⟨

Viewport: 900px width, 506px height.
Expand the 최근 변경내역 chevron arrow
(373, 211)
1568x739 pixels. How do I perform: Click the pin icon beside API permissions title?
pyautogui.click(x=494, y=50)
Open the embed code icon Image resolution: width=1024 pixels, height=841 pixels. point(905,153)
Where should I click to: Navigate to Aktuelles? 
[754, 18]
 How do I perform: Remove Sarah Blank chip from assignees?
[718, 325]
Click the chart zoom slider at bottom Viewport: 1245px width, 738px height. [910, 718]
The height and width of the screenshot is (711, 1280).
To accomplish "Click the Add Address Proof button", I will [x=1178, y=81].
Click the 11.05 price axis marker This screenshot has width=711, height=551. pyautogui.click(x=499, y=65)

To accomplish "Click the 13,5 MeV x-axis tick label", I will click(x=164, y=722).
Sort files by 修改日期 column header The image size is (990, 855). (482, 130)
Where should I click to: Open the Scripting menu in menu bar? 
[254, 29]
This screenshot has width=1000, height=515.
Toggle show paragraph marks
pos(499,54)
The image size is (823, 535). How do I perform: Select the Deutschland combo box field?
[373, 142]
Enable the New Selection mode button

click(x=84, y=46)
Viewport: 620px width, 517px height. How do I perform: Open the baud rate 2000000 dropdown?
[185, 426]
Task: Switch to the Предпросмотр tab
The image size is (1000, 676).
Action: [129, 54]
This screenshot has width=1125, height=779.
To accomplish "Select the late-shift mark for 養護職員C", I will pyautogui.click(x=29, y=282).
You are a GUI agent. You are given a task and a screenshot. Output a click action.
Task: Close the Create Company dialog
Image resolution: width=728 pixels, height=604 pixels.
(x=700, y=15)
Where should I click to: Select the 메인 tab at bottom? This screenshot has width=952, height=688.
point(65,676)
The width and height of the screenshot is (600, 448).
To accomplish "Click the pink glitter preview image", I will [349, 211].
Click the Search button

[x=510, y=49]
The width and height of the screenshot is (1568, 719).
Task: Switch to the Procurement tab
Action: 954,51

⟩

> **What you should do**
Please copy out each line of the material that holds the string "axis".

> **Response below**
Click the 11.05 price axis marker This screenshot has width=711, height=551. pyautogui.click(x=499, y=65)
To accomplish "Click the 13,5 MeV x-axis tick label", I will click(x=164, y=722).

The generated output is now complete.